You cannot feel a boilerplate from a marketing page
Screenshots show what a product looks like. Feature lists describe what exists. Neither tells you how the pieces feel when you are clicking through them late at night, trying to decide whether this codebase deserves to be the foundation of your next two years of work.
Evaluating a SaaS boilerplate is a trust exercise. You are looking at thousands of files you cannot read end to end, patterns you will inherit whether you notice them or not, and architectural decisions that will either save you weeks or cost you months. Reading the marketing site is how you decide whether to care. Clicking through the product is how you decide whether to buy.
That is why the full boilerplate is now public at demo.nextsaas.ai. No signup. No email gate. No trial countdown. Three pre-configured accounts are printed directly on the login screen, and the session survives a refresh for four hours.
What is actually explorable
The demo runs the same code that ships with the Kit. Every screen, every component, every state transition behaves exactly the way it would in a real install. What changes is the backend: authentication, billing, email, and AI are all intercepted by Mock Service Worker handlers that live in the same repository as the production code.
Three application tiers are pre-configured and switchable without re-login:
- Free (
free@demo.com/ passworddemo) - Basic (
basic@demo.com/ passworddemo) - Pro (
pro@demo.com/ passworddemo)
Every feature is fully unlocked across all three tiers — the dashboard, the AI surfaces, the subscription views. What differs between tiers is the credit budget: each tier comes with its own balance, which updates the moment you switch. A demo button at the top of the screen lets you swap between tiers without logging out, so you can see in seconds how the same flow reacts to a different credit context — rather than maintaining three separate accounts on a real backend.
Beyond that, you can walk through the full subscription flow, watch credits deduct on every AI action, and inspect the full dashboard surface that a paying customer would see.
Why the AI is simulated
The one visible compromise in the demo is that the AI does not communicate with real providers. A public demo that hits OpenAI, Anthropic, Google, or xAI on every click has three serious problems: the bill, the exposure of API keys to a browser environment, and a user experience that depends on whichever provider happens to be reachable today.

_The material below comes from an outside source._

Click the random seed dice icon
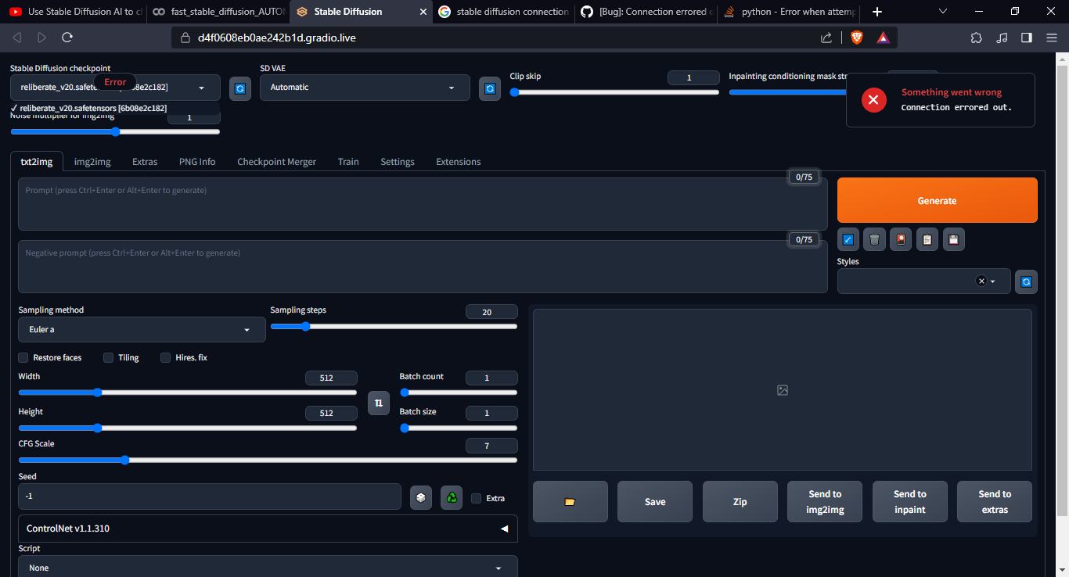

Instead, every AI call is intercepted in the browser by MSW. The hook fires, the loading state appears, credits are deducted, a streaming simulation produces a response token by token, and the UI renders that response as if it came from a live AI model. The code path is identical to production — only the final network response is replaced.
The demo is not a separate build. It is the exact same codebase — only wired differently where requests would otherwise leave the network.
This means you are evaluating the real integration architecture. How the chat interface handles streaming, how RAG search presents retrieved chunks, how the image generator deducts credits before and after a call, how the UI behaves when your balance no longer covers the price of the next request — all of that is demonstrated by the real client code reacting to realistic pre-defined responses.
What is real, what is mocked
| Area | Demo behavior |
|---|---|
| Authentication | Mocked — three demo users bypass Clerk entirely |
| Database queries | Mocked — data renders from factories, state persists per session |
| Credits & usage | Real client state — deductions, animations, and history update the moment you act |
| Subscription flow | UI is real, payment provider is mocked — no charges, no webhooks |
| AI responses | Mocked via MSW — the network layer returns streaming pre-defined content |
| Routing & UI state | Real — the same Next.js App Router handles every route |
The reason this table is honest is that it reflects decisions the boilerplate ships with out of the box. Demo Mode is not a one-off build for our marketing site. It is a full-fledged feature that comes with the product — a flag Kit customers can enable in their own staging environments to show the product to prospects, investors, or design reviewers without wiring up a real authentication service or burning credits on a real provider key.
What the demo is really arguing
Many boilerplates promise to save you time. A demo is the surest test of whether that claim holds up to ten minutes of clicking. If the UI feels brittle, if the state management leaks, if the flows do not connect the way you expect, you will feel it in the first session — long before you ever install the code.
Our demo at demo.nextsaas.ai is designed for exactly that: the longer you spend testing our Kit, the more clearly you will see it. Every tier switch should show the product as one coherent whole. Every click should confirm that a deliberate architecture is running underneath — not a stack of loose parts.
If you are evaluating a SaaS boilerplate this quarter, spend ten minutes in a real one. That is usually enough to decide whether a codebase fits the way you think. The demo is live, the AI talks, and the tier switch is one click away.